OUTILS POUR UN DEBAT SUR LA VIOLENCE 

Par Hélène Lerou


Le texte qui suit peut servir de point de départ à un débat sur la violence, peut être utilsé dans le cadre d'une "heure de vie de classe" à la suite de problèmes de vols, de racket, de conflit avec les adultes …

La lecture préalable de l'ouvrage ( avec des mots très simples, destinés aux adolescents eux-mêmes ) de Françoise DOLTO peut aider l'adulte en difficulté face à l'adolescent à percevoir, à travers des formes d'expression qui pourraient être qualifiées d'insolence ou d'agressivité, la grande fragilité de l'adolescent, son besoin d'être reconnu "comme un sujet", " capable de prendre précocement des responsabilités", pour reprendre les mots de la célèbre psychanaliste.

On peut organiser le débat en prenant appui sur les suggestions des accompagnements du programme d'éducation civique de 5e et 4e.

 

PAROLES POUR ADOLESCENTS Le complexe du homard

Les parents, les adultes, la société : (…) Quand on se sent bloqué à l'école, quand on n'arrive pas à acquérir les bases nécessaires, ce n'est pas parce qu'on manque d'intelligence ou de capacité. Mais c'est un signal d'alarme. Un moment difficile à l'école, c'est l'occasion de poser des questions sur son avenir.

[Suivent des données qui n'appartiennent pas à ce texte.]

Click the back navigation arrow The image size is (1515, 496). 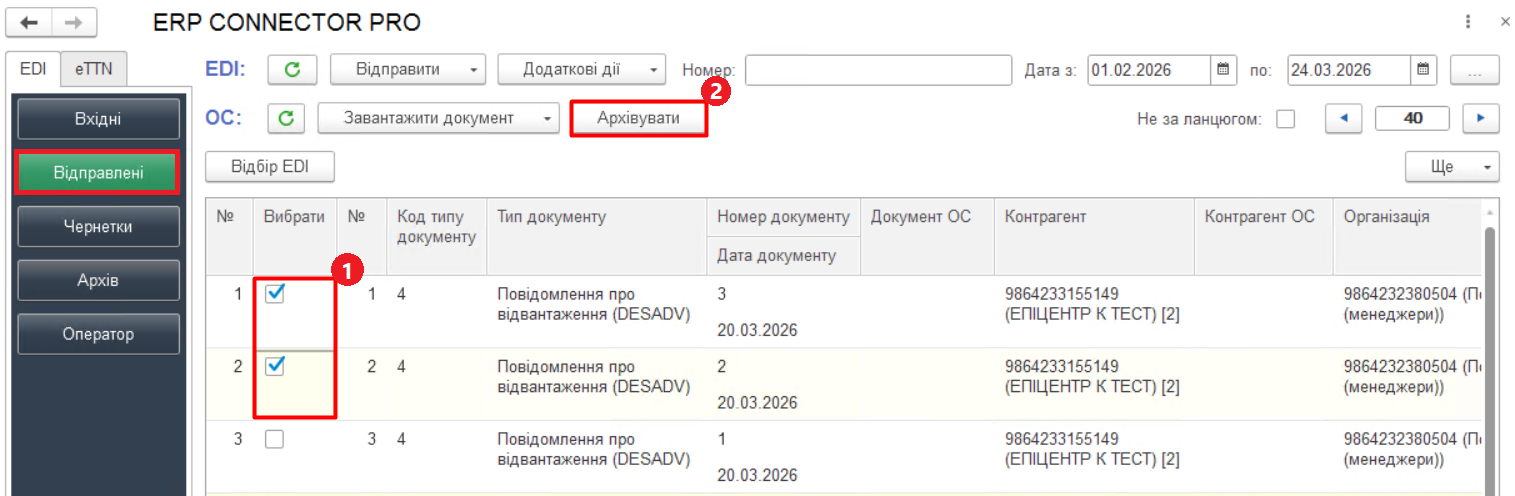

Le piège serait de se sentir dévalorisé ou exclu, de penser que ce sont les autres qui décident pour vous. Votre orientation scolaire et professionnelle, c'est à vous de la prendre en main. C'est parfois bien difficile et il ne faut pas hésiter à vous adresser à des adultes de confiance - professeurs, éducateurs, psychothérapeutes - qui vous aident à découvrir votre voie propre, à faire preuve d'imagination pour trouver ce qui vous convient.

Bien trop souvent, la société piège les adolescents en leur faisant croire qu'ils sont un fardeau dont on ne sait que faire, un GROUPE D'IRRESPONSABLES dont on n'a pas besoin. Elle ne leur dit jamais à quel point elle a besoin de leur générosité et de leur créativité.

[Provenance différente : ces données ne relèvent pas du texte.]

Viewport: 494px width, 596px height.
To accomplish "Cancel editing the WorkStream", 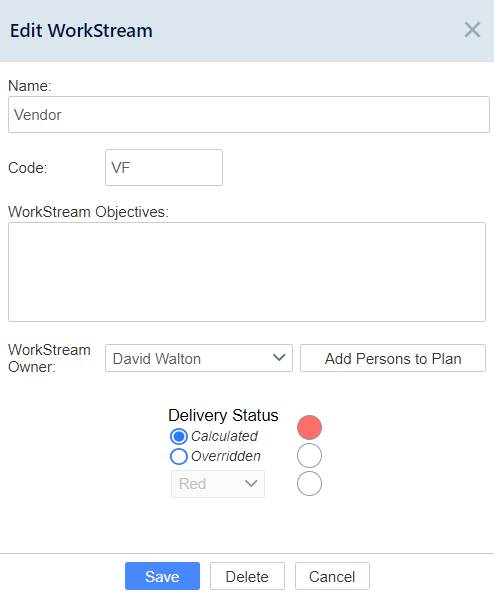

Peut-être que tout cela est inévitable, mais ce serait bien qu'un jour une société ose dire: "Oui, c'est comme ça, la peur régit tout, mais ce n'est pas pour autant bien comme cela. "

Tout au long de notre vie, nous confrontons nos idéaux à la réalité quotidienne, à la médiocrité.

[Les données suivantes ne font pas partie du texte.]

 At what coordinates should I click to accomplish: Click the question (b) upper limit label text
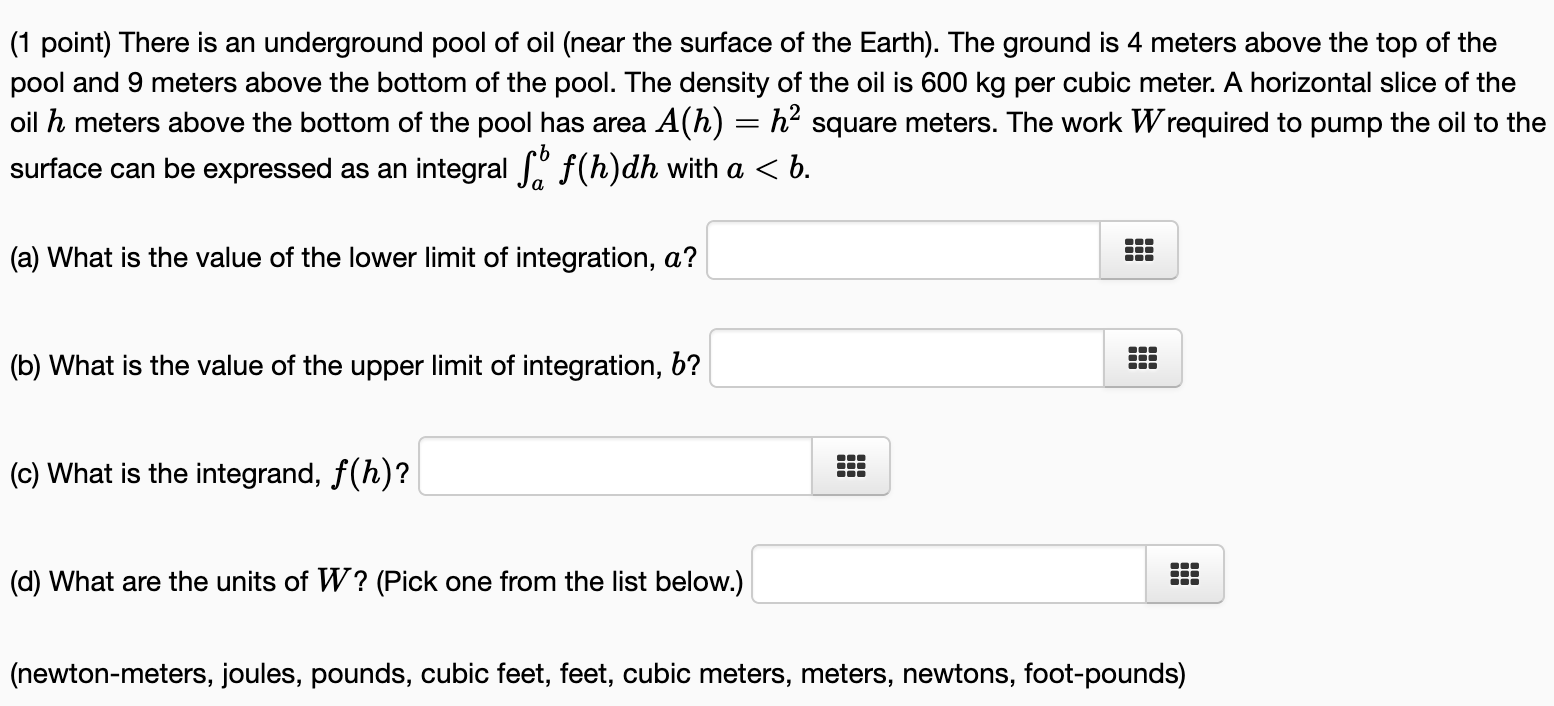pos(355,366)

Toute notre vie, nous rencontrons des gens infidèles à eux-mêmes et aux autres, qui n'ont pas de parole, qui trahissent.

Toute la question, c'est de refaire jour après jour le choix : est-ce que je garde mes valeurs ou bien est-ce que je me laisse aller à faire comme tout le monde? C'est une des questions essentielles de l'homme. Il faut oser rechoisir les mêmes valeurs, même si on se sent isolé ou ridicule, parce qu'à chaque fois qu'on y renonce par lassitude, on fait un deuil qui nous rend triste et dépressif sans qu'on s'en rende compte. (…)

La violence : (…) Quand on est en BANDE, on se sent fort et on a souvent envie de ne pas respecter les règles de la vie sociale. Cela peut mener à la DÉLINQUANCE. Comme on a un besoin vital de vivre en groupe, il faut être très fort pour résister aux pressions de la bande.

Certains petits chefs de bande usent violemment de leur pouvoir pour vous entraîner dans des histoires louches comme s'il s'agissait d'actes de bravoure. Il est beaucoup plus courageux de leur résister, de garder son sens critique et d'oser ne pas faire tout comme les autres. Et s'il le faut, de QUITTER LA BANDE. Ceux qui se moquent de cela ne sont sans doute pas capables d'avoir ce courage.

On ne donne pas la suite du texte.